=== GIVEN RECORDS ===

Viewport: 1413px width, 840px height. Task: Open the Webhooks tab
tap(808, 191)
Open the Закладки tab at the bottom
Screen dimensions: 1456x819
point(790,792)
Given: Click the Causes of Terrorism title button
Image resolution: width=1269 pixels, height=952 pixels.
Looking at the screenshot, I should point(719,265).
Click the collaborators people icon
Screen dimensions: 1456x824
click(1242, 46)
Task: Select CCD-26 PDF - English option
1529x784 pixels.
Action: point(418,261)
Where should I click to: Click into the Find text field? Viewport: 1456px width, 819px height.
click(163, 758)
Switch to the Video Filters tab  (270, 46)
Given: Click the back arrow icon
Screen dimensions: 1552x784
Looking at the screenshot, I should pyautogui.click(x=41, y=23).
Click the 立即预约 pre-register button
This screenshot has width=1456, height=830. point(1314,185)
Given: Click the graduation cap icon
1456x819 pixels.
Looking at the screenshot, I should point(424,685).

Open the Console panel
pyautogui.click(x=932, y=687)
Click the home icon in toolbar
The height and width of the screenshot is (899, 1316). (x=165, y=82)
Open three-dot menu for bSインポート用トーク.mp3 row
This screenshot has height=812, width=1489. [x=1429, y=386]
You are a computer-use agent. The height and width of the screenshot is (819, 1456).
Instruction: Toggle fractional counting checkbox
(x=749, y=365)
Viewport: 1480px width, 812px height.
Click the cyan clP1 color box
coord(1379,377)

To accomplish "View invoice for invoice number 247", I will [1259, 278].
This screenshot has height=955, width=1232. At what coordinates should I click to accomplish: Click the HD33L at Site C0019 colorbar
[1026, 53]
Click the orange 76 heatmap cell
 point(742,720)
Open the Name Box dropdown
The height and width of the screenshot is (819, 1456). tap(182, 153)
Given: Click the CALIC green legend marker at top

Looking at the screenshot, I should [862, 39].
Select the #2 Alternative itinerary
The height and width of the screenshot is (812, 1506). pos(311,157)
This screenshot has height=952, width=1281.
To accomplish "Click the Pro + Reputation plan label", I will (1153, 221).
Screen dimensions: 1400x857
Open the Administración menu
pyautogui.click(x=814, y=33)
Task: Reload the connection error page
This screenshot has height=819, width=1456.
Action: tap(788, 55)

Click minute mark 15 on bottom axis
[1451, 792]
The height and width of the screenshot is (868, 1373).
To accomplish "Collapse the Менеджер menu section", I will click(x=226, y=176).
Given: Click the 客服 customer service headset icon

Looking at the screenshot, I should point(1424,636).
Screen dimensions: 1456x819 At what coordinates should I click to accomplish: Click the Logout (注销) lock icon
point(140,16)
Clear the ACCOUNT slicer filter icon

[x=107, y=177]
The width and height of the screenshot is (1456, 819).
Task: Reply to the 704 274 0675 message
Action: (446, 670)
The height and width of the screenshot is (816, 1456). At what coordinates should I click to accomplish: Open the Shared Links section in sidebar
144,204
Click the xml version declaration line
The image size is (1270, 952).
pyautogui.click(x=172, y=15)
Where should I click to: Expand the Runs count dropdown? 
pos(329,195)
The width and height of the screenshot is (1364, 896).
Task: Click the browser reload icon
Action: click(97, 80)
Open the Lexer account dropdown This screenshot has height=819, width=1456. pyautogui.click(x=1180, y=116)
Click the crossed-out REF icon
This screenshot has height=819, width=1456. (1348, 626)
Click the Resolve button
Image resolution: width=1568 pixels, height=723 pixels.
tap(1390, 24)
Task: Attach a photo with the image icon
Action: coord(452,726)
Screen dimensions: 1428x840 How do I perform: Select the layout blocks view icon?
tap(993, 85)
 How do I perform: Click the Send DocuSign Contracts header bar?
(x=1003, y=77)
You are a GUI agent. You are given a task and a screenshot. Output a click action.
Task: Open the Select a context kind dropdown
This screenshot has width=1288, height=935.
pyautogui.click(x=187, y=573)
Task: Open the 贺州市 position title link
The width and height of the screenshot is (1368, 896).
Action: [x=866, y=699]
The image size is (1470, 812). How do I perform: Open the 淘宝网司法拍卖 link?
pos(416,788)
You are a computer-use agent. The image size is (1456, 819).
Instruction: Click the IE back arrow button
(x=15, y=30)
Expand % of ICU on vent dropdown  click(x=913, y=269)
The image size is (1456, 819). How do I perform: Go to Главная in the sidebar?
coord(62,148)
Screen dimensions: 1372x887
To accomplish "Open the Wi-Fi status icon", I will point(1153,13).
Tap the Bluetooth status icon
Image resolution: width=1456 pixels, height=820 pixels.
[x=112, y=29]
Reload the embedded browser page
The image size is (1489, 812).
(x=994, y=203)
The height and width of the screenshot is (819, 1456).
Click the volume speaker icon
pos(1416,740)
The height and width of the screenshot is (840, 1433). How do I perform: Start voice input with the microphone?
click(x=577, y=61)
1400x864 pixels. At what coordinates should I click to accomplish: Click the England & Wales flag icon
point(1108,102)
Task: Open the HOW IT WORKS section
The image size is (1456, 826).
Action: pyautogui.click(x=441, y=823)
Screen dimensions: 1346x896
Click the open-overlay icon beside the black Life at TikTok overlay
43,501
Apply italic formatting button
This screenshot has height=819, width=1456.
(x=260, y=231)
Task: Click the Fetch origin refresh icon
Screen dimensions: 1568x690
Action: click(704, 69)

===

Identify the lines in the entries that hold "page" and return each one.

Task: Reload the connection error page
Reload the embedded browser page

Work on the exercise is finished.